La France va-t-elle renouer avec les manifestations d’ampleur comme en 2023 lors du recul de la réforme des retraites ? C’est ce qu’espère la CGT qui vient de lancer deux appels à la mobilisation dans un communiqué publié ce vendredi 28 février au matin. Celles-ci auront lieu le 8 mars, à l’occasion de la journée internationale de lutte pour les droits des femmes et le 20 mars.
La centrale dirigée par Sophie Binet ne s’arrête pas là. A l’issue de ces deux tests, elle «appelle à la construction d’un processus de mobilisation d’ampleur pour gagner enfin l’abrogation de la réforme des retraites ». La CGT, comme l’ensemble des organisations syndicales, n’a jamais abandonné l’objectif de faire tomber cette réforme reculant l’âge légal de départ à la retraite à 64 ans. «Une majorité de Françaises et de français comme de députés y sont favorables, la victoire est donc à portée de main», veut croire l’organisation, rapporte l'APA.
Le retour des appels à manifester contre la réforme Borne, deux ans après sa promulgation, n’a rien d’un hasard.

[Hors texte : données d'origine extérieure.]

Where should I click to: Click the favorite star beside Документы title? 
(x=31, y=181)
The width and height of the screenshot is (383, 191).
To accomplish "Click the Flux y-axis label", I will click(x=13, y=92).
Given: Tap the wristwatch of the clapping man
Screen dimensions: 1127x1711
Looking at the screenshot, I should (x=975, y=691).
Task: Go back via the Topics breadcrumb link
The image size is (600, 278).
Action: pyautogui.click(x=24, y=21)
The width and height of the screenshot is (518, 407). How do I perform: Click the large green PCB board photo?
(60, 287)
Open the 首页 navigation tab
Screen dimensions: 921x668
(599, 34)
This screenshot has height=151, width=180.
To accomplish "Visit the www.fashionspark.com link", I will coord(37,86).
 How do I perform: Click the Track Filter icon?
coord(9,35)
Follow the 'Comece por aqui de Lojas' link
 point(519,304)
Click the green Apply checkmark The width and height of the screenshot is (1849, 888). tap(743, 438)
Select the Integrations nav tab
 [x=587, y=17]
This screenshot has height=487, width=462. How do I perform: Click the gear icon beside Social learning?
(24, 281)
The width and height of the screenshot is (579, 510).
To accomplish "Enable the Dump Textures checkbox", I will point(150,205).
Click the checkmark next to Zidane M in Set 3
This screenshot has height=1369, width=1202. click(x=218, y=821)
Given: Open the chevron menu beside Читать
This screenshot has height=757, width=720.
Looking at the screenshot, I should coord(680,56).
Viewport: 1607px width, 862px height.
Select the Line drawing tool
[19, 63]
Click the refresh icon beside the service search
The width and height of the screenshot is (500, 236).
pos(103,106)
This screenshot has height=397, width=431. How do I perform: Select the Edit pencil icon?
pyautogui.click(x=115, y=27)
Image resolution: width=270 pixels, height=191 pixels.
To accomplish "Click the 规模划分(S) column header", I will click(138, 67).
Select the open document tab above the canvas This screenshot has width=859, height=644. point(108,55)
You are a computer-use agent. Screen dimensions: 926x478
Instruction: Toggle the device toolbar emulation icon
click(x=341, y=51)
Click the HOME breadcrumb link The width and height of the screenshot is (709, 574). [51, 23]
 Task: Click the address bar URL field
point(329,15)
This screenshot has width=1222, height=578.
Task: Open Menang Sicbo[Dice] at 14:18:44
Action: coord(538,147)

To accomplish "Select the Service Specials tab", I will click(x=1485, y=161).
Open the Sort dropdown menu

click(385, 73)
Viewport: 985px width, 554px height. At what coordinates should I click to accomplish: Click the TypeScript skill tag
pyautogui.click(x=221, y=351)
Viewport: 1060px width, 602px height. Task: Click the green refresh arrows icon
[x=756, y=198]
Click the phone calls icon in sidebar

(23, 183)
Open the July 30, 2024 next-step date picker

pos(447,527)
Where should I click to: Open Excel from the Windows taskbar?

Ce jeudi, 27 février s’est tenue la première réunion du «conclave» voulu par François Bayrou. Il doit permettre de rassembler les partenaires sociaux toutes les semaines jusqu’à juin. À l’origine, la CGT, comme d’autres syndicats, espérait pouvoir revenir sur les 64 ans. Mais les dernières déclarations du gouvernement, ainsi que celles du patronat, ne vont pas dans ce sens. En particulier, une lettre du premier ministre, envoyé mercredi, souligne que «l’objectif (...) doit être de rétablir l’équilibre financier de notre système de retraites à un horizon proche. Je souhaite fixer cet objectif à l’année 2030». En outre, «le financement de notre système de retraite occupe une place importante dans notre édifice de prélèvements obligatoires. L’évolution de ses paramètres a des impacts économiques majeurs, notamment sur la compétitivité et l’emploi, dont je vous invite à tenir compte.»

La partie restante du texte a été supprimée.